(Source material)

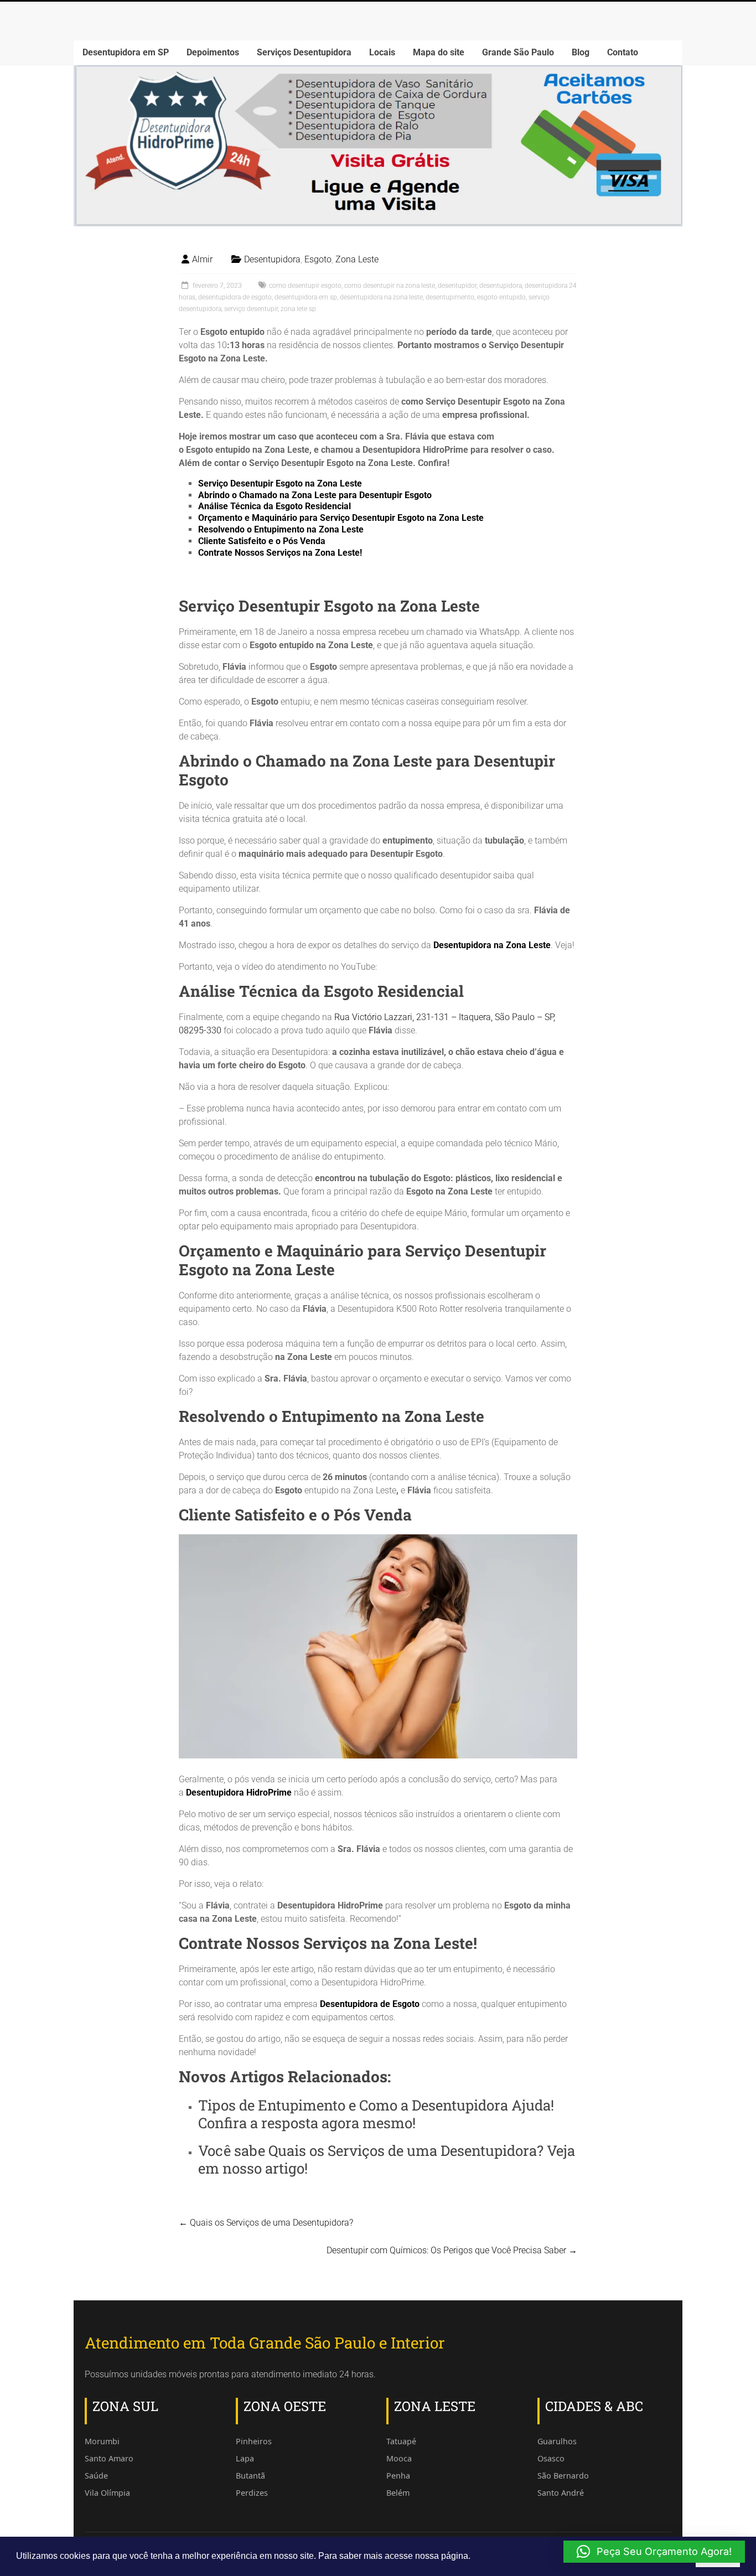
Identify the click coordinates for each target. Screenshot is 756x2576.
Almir (202, 259)
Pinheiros (254, 2441)
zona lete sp (298, 309)
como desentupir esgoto (305, 285)
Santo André (560, 2492)
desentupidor (457, 285)
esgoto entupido (501, 297)
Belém (398, 2492)
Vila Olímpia (107, 2492)
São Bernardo (563, 2475)
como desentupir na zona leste (389, 285)
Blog (580, 52)
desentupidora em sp (306, 297)
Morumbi (102, 2441)
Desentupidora (272, 259)
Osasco (551, 2458)
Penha (398, 2475)
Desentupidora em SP (125, 52)
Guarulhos (557, 2441)
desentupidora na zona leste (381, 297)
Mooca (399, 2458)
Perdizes (252, 2492)
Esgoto (318, 259)
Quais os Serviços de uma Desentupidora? (405, 2150)
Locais (382, 52)
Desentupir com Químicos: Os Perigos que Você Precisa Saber (452, 2250)
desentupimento (450, 297)
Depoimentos (213, 52)
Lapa (245, 2458)
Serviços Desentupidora (304, 52)
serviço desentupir (251, 309)
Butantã (250, 2475)
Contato (622, 52)
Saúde (96, 2475)
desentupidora (500, 285)
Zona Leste (357, 259)
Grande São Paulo (518, 52)
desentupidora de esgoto (235, 297)
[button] (654, 2552)
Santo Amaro (109, 2458)
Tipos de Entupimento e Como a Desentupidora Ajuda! (376, 2105)
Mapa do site (438, 52)
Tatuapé (401, 2441)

(End Source material)

# [Task to carry out]
Restate the records above verbatim. Pictures stay out.

# [Output for this task]
Identify the click coordinates for each target. Screenshot is 756x2576.
Almir (202, 259)
Pinheiros (254, 2441)
zona lete sp (298, 309)
como desentupir esgoto (305, 285)
Santo André (560, 2492)
desentupidor (457, 285)
esgoto entupido (501, 297)
Belém (398, 2492)
Vila Olímpia (107, 2492)
São Bernardo (563, 2475)
como desentupir na zona leste (389, 285)
Blog (580, 52)
desentupidora em sp (306, 297)
Morumbi (102, 2441)
Desentupidora (272, 259)
Osasco (551, 2458)
Penha (398, 2475)
Desentupidora em SP (125, 52)
Guarulhos (557, 2441)
desentupidora na zona leste (381, 297)
Mooca (399, 2458)
Perdizes (252, 2492)
Esgoto (318, 259)
Quais os Serviços de uma Desentupidora? (405, 2150)
Locais (382, 52)
Desentupir com Químicos: Os Perigos que Você Precisa Saber (452, 2250)
desentupimento (450, 297)
Depoimentos (213, 52)
Lapa (245, 2458)
Serviços Desentupidora (304, 52)
serviço desentupir (251, 309)
Butantã (250, 2475)
Contato (622, 52)
Saúde (96, 2475)
desentupidora (500, 285)
Zona Leste (357, 259)
Grande São Paulo (518, 52)
desentupidora de esgoto (235, 297)
[button] (654, 2552)
Santo Amaro (109, 2458)
Tipos de Entupimento e Como a Desentupidora Ajuda! (376, 2105)
Mapa do site (438, 52)
Tatuapé (401, 2441)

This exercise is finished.